World Health Organization (WHO) officials are issuing updated treatment guidelines for hepatitis C, which promote the transition to newer medicines that have recently come to the market.
WHO issued its first-ever recommendations on the treatment of hepatitis C virus (HCV) two years ago, but since then, several new medicines, specifically direct-acting antivirals (DAAs), have been approved. WHO officials also added these medications to their Model List of Essential Medicines.
In a prepared statement on the guidelines, WHO officials note that treatment with DAAs are generally short in duration (8–12 weeks), easy to take (as few as 1 pill per day), and have fewer adverse events than other hepatitis medications.
The new guidelines also provide guidance on which specific regimens should be used (called “preferred regimens”) based on a patient’s clinical history as well as the genotype of HCV (there are 6 genotypes). These preferred regimens simplify treatment decisions by recommending only 3 treatment regimens for patients without cirrhosis and an additional 2 for patients with cirrhosis.

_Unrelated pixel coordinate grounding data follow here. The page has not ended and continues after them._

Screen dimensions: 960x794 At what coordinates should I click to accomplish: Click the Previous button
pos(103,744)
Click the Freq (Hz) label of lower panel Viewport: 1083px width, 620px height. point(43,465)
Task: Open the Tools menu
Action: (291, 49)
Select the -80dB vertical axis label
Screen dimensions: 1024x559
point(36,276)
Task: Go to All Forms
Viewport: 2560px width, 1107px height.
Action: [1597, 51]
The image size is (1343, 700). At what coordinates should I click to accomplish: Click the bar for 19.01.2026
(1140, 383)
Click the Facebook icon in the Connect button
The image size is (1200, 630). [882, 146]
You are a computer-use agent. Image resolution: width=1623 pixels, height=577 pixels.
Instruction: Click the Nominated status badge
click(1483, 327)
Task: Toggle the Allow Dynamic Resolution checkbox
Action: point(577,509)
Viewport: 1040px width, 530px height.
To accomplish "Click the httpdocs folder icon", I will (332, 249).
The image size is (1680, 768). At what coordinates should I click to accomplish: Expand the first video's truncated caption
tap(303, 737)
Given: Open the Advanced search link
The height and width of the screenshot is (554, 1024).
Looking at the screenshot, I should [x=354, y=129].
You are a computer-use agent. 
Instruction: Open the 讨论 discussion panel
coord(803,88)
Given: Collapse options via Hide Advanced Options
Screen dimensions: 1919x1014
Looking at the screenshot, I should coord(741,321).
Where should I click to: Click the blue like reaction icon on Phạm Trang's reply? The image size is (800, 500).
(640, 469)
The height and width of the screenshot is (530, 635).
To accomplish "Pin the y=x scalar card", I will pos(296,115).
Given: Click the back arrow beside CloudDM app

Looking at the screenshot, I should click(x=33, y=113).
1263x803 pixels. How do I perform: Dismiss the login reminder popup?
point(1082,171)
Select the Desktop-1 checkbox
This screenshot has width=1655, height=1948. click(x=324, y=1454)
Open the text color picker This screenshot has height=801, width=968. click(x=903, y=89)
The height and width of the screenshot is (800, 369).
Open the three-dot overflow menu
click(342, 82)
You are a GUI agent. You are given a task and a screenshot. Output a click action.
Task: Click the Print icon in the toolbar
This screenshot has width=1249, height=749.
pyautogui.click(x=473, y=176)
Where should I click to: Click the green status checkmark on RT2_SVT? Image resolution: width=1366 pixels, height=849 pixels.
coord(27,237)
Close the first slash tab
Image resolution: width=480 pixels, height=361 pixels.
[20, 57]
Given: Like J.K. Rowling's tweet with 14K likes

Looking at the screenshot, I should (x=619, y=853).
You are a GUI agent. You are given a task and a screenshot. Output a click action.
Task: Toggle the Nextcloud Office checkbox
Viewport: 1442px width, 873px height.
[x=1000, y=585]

The updated guidelines are intended to promote the scale-up of HCV treatment, particularly in low- and middle-income countries where few people currently have access to hepatitis treatment, despite also being where most people with HCV live. WHO recognizes that implementation of the recommendations may not be immediate, because the treatments can be expensive and the medicines are not yet approved in many countries.
The price of DAAs varies dramatically. The cost to treat a single patient in some high-income countries can exceed $100 000. However, following the introduction of generic versions of DAAs, the price in other countries, such as India, is less than $500 to treat a single patient.